From the 60 Minutes archives: J.K. Rowling

From the 60 Minutes archives: J.K. Rowling

With the release this week of several chapters of "The Ickabog," a new children's fairy tale written by J.K. Rowling, 60 Minutes Overtime travels back in time to 1999, when the author opened up her spellbook to Lesley Stahl. Daniel Radcliffe had not yet been cast as "the boy who lived" and the Hogwarts Express sat waiting at platform 9 and 3/4.
 
Before quidditch became a beloved sport and floo powder was the chic way to travel, J.K. Rowling was a struggling writer, relying on welfare to feed her infant daughter. She filed her magical world away in cardboard boxes. Each container filled to the top with scraps of paper chronicling Harry, Ron, and Hermione's struggle against Lord Voldemort.

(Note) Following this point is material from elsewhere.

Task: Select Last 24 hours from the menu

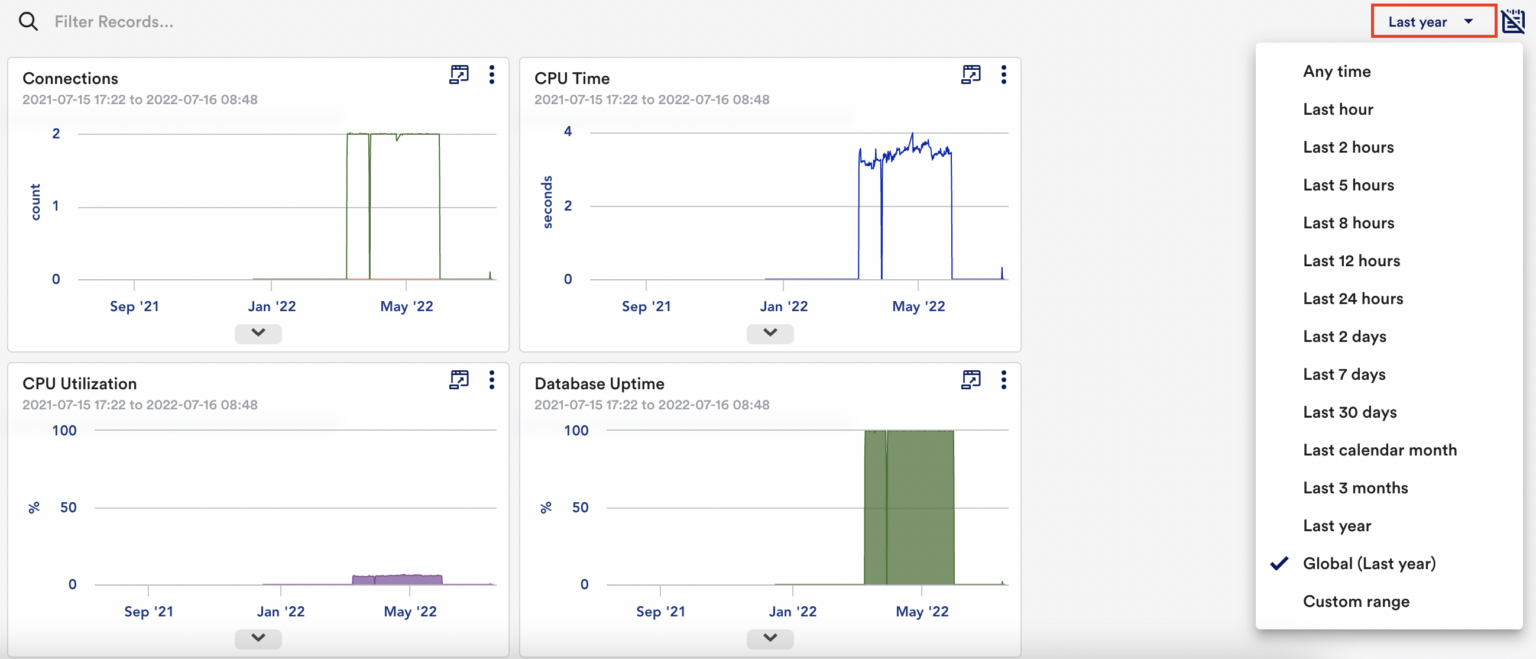Action: 1352,298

Multiple publishers rejected her manuscript. By chance, an agent named Christopher Little pulled it out of the "slush pile" and began reading. Recognizing its brilliance, he convinced Bloomsbury to publish the book. Without publicity, sales climbed as word of Harry's adventures spread first from child to child and then parent to parent.

As for "The Ickabog," Rowling says she conceived of the idea while still writing Harry Potter, and explains the timing of the release on her website: "A few weeks ago at dinner, I tentatively mooted the idea of getting 'The Ickabog' down from the attic and publishing it for free, for children in lockdown. My now teenagers were touchingly enthusiastic, so downstairs came the very dusty box, and for the last few weeks I've been immersed in a fictional world I thought I'd never enter again." 

Aaron Weisz contributed to this reporting.